I have seen many people asking, what strap would their watch originally have been sold on. The truth is: unless you can find the original advertisement or catalog entry for your watch, there’s no real way of knowing.
So, can you assume that a watch would’ve been fitted with a particular type of strap? Well, yes.
Leather types – now and then
Contemporary watches come on a variety of straps. Alligator, crocodile, gator/croco grain, calfskin, ox leather, textile, nylon. That’s quite a choice.
Was this the way things were in the past? No, not really.
The most straps you’ll see on adverts for watches from the 1940s and the 1950s were pigskin. That’s not that surprising. Pig hide was and is inexpensive, and was available in huge quantities.
It’s a good material for watch straps because it’s strong while staying supple at the same time.
You can easily identify pigskin straps in old adverts. The grain is quite distinctive and unmistakable. These straps came in fairly light colors, from beige-ish light brown/gold brown to dark tan. Other hides were mostly finished in dark brown or black.
Pigskin straps were put on just about everything. From functional sports/field-style watches up to dress watches in different styles. From borderline casual up to most formal.
This isn’t surprising at all. They matched virtually every style of watch because of their simplicity.
Calf and alligator leather
Straps made of materials other than pigskin were more likely to be found on dress watches. Obviously, not exclusively, at least that’s the case with calf leather. Still, calfskin straps were mostly used on the more expensive models by a particular brand.
Now, this obviously doesn’t mean, that luxury dress watches weren’t equipped with pigskin bands. As shown in the example of the Omega Centenary, they were. It’s hard to call anything here a rule. When you’re looking for a period-correct strap, it’s more about the likelihood of the combination being correct. While that alone is nothing definitive, it’s enough to make a satisfying choice.
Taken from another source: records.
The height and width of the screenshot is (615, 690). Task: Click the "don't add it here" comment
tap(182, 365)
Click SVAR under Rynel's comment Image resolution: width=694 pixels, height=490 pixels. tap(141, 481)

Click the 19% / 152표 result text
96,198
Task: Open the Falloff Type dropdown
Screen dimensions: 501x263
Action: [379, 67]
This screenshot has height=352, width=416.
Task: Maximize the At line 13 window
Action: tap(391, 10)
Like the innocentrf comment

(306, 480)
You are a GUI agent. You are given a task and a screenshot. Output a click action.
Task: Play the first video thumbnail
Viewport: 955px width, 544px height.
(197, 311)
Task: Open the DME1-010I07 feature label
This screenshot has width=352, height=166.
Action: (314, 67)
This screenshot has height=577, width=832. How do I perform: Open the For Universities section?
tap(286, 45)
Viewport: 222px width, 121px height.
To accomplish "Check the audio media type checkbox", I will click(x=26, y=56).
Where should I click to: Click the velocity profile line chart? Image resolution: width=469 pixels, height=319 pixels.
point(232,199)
“So, what’s the period-correct strap for my watch?”
As long as you don’t put a field/”military” style watch on an alligator strap, there’s hardly any way of going wrong with a plain calfskin or pigskin. The combination will probably be something you could encounter back in the day.
If you find the original advert for your watch, you’re in luck. If you don’t – and in case of obscure and forgotten brands, that’s usually the case – you can only rely on the trends of the era to show you the way.
It’s pretty much a safe bet, and sometimes a bet is as good as it gets. Then again, since it’s a safe bet, can you really get it wrong?
As long as the style of the strap fits the watch and it’s in line with the straps shown on the ads for watches of a similar design, you’re good to go.